Les étudiants d’hier étaient-ils mieux formés, à diplôme égal, que les étudiants d’aujourd’hui ? Fabrice Murat, chercheur au ministère de l’éducation nationale, de l’enseignement supérieur et de la recherche, résume les enseignements de l’étude qu’il a menée avec son collègue de la direction de l’évaluation, de la prospective et de la performance (DEPP), Thierry Rocher, « L’évolution des compétences des adultes : effet “génération” et “effet cycle de vie” », parue dans le dernier numéro de la revue de l’Insee Economie et statistiques.
Votre étude montre que les personnes âgées de 45 ans et plus perdent leurs compétences. Mais aussi « qu’à âge et diplôme fixés, ce sont les générations les plus anciennes qui ont les meilleures performances ». Faut-il en déduire que le niveau des diplômes baisse ?
Pas totalement. Ceux qui font des études supérieures en France sont en effet globalement un peu moins bons qu’il y a une trentaine d’années. Mais ils sont aussi beaucoup plus nombreux. Si l’on se restreint aux meilleurs, ceux qui auraient de toute façon fait des études supérieures, le niveau est à peu près équivalent. Et les autres, moins bons que les premiers, sont tout de même plus compétents que si on ne leur avait pas donné la possibilité de prolonger leurs études… Sur l’ensemble de la population, l’allongement de la durée de la scolarité a donc permis une élévation du niveau des connaissances.
Il faut aussi savoir que la comparaison entre individus de différentes générations en fonction du plus haut diplôme obtenu comporte un biais pour évaluer le niveau de diplôme : dans les années 1950 et 1960, arrêter ses études juste avec un bac général était assez fréquent, en particulier du fait du plein-emploi, alors que c’est très rare aujourd’hui. Cela concerne donc des jeunes très particuliers. Pour évaluer le niveau du bac, il nous faudra refaire l’étude sur l’ensemble des bacheliers, sans séparer ceux qui poursuivent leurs études ensuite de ceux qui s’arrêtent une fois le bac obtenu.
Qu’est-ce qui joue le plus finalement ?
Notre étude montre que l’effet de l’âge – le cycle de vie – est plus fort sur les compétences que l’effet de génération, et qu’il est un peu plus fort en lecture qu’en calcul. Il est aussi plus fort pour les compétences complexes : quand vous savez lire un texte simple à 25 ans, vous savez toujours le lire à 55 ans ; en revanche, votre capacité d’analyse des textes complexes peut décroître de façon assez nette. L’effet « génération » [avec une massification de l’enseignement supérieur qui joue sur le niveau global], sans être négligeable, est plus faible.

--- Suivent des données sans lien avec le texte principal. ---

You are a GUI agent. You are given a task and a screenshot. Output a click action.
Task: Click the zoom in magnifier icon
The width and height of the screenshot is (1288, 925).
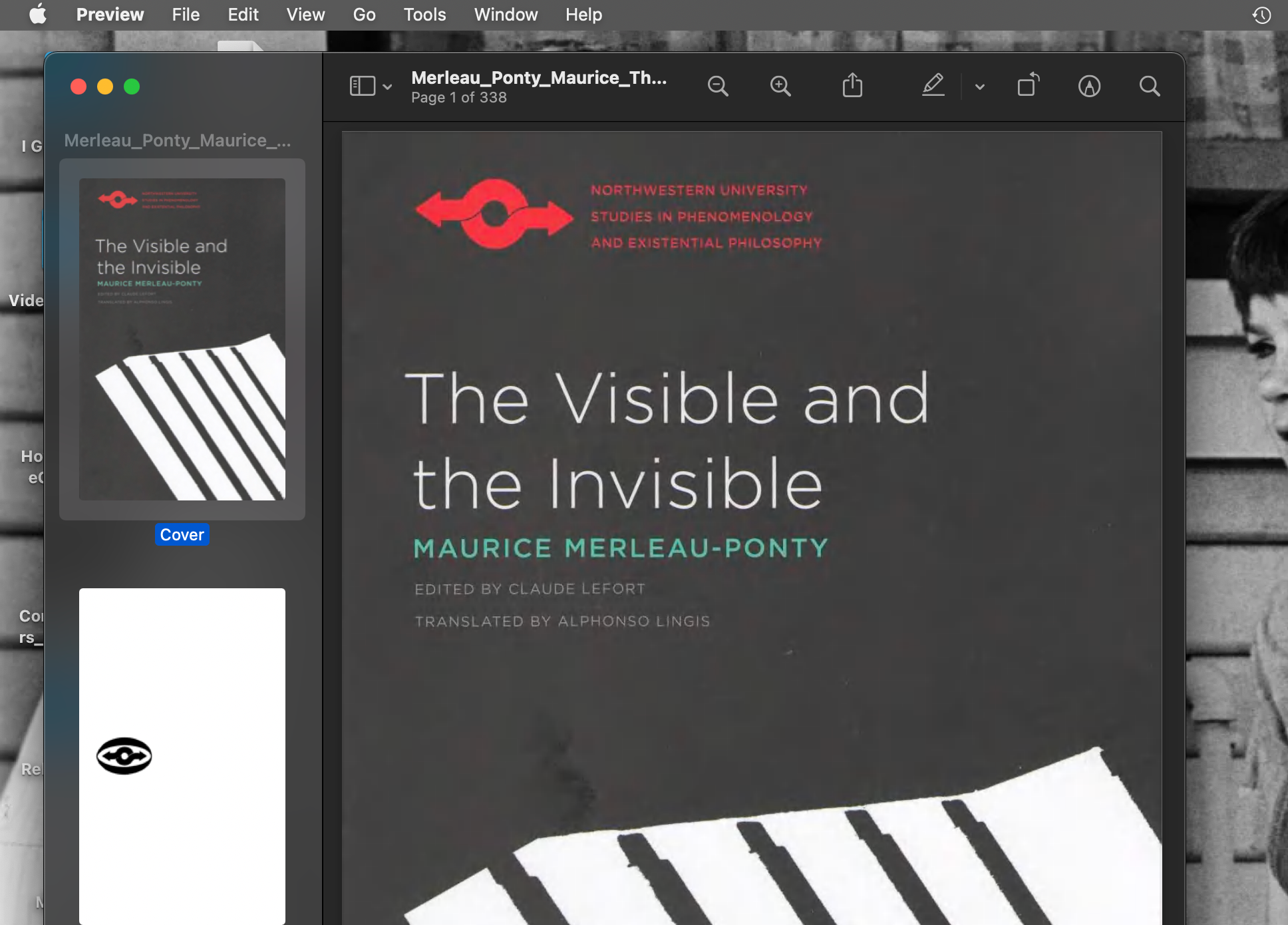coord(780,87)
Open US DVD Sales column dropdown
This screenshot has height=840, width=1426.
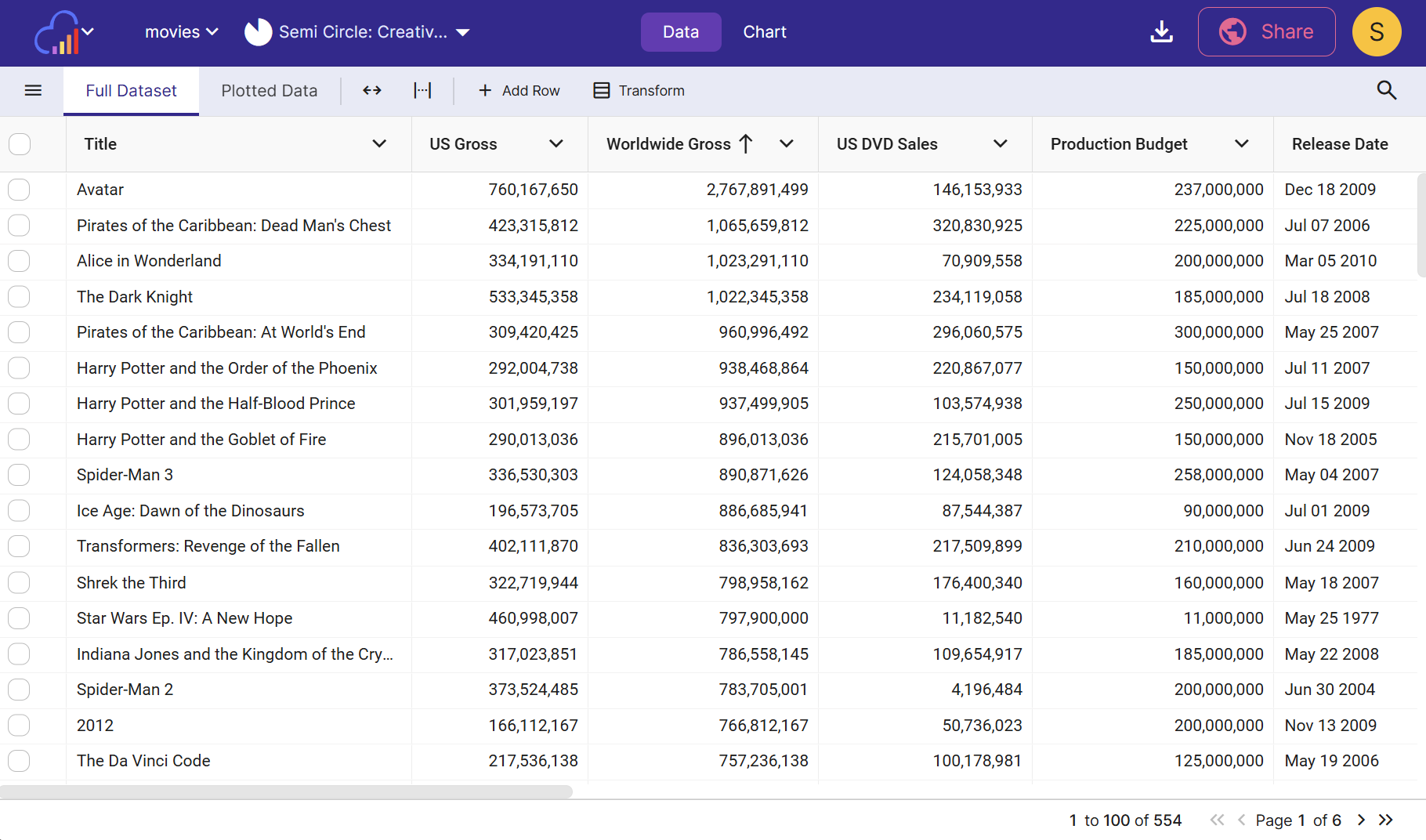point(1000,144)
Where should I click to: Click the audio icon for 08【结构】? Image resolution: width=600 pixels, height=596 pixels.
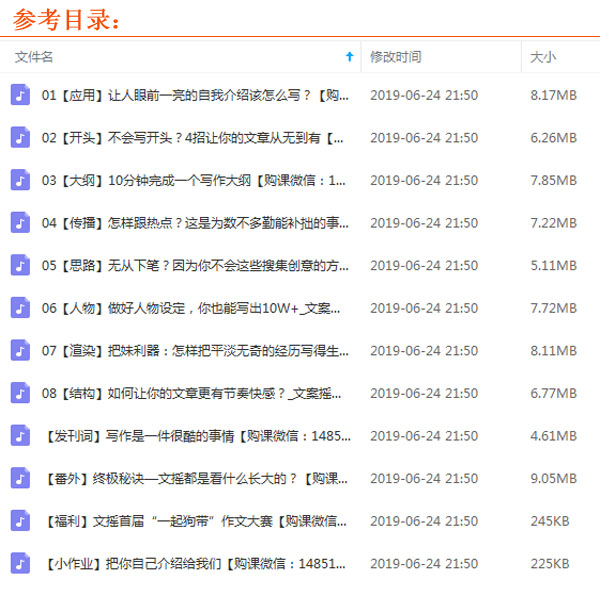coord(20,392)
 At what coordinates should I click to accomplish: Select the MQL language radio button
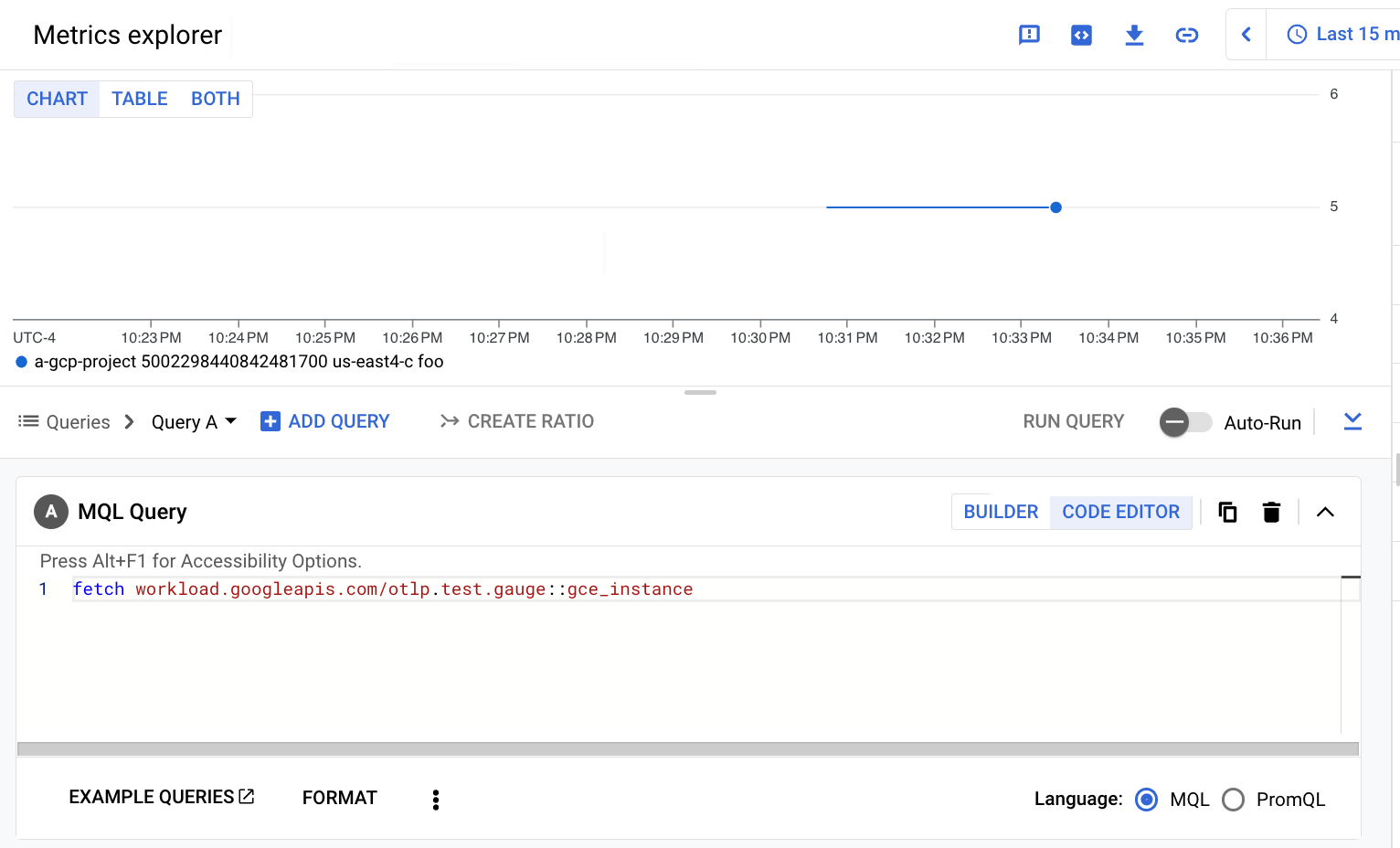click(1146, 800)
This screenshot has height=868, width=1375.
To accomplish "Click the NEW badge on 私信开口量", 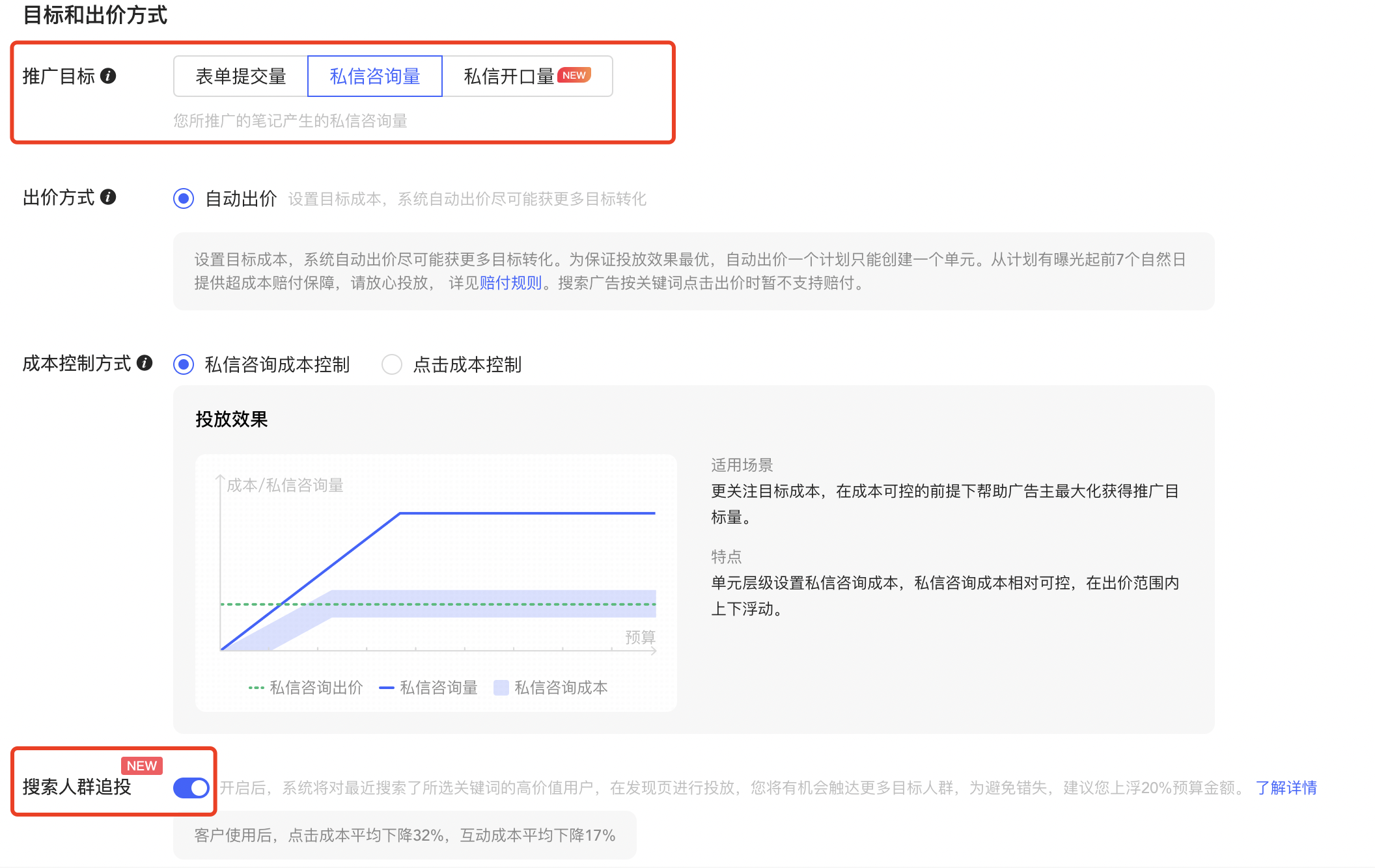I will tap(574, 75).
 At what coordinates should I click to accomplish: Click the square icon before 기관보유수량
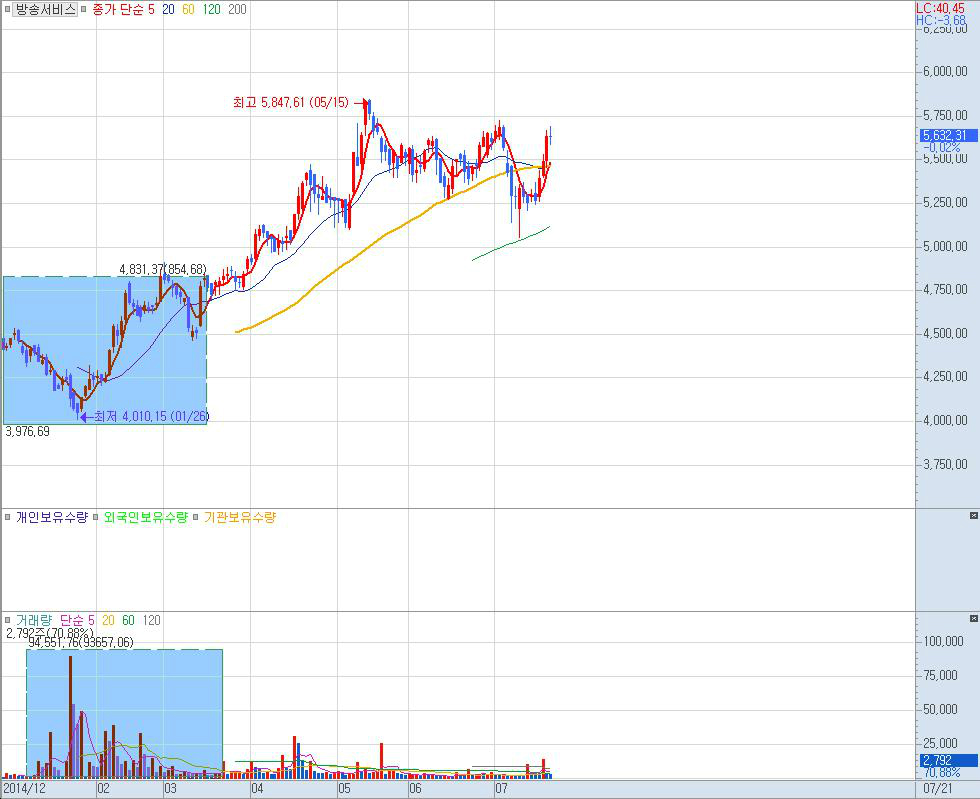196,518
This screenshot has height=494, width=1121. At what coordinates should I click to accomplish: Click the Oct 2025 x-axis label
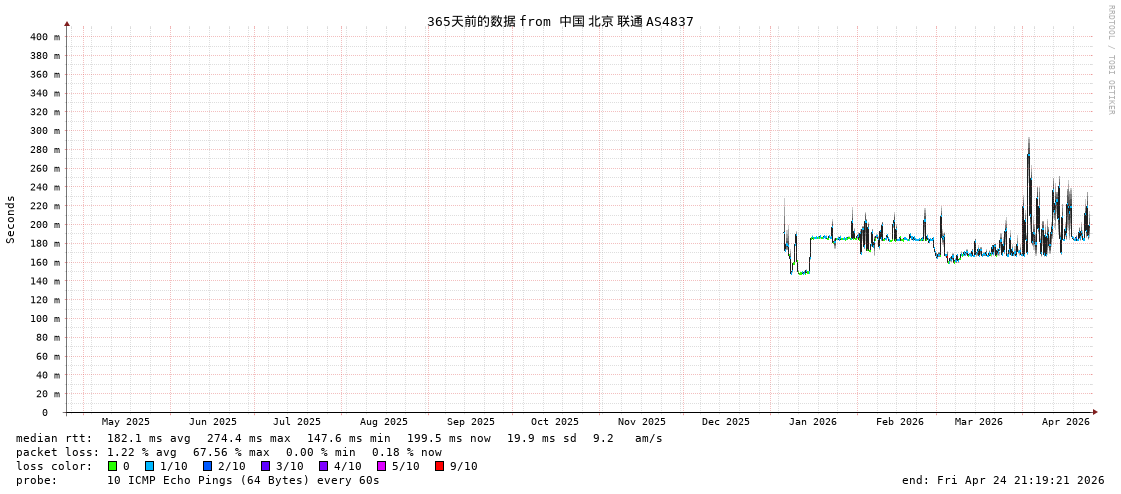pyautogui.click(x=554, y=422)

Ces conclusions ne sont pas surprenantes : on les retrouve toutes les deux dans les pays étrangers ayant suivi une trajectoire comparable dans l’accès de la population à l’enseignement supérieur.
Voyez-vous un lien entre votre étude et les résultats de l’enquête PISA ?
L’enquête PISA montre un très fort lien, en France, entre le milieu social et la réussite scolaire. Elle permet de constater que ce problème s’est aggravé depuis sa première édition, en 2000. Notre étude permet de remonter auparavant et elle montre que ce déterminisme social a commencé à augmenter pour les personnes nées dans les années 1980, alors qu’il était stable au cours des deux décennies précédentes. L’aggravation de l’impact des inégalités sociales sur la réussite scolaire a donc commencé à se manifester plus tôt qu’on ne le pensait en France.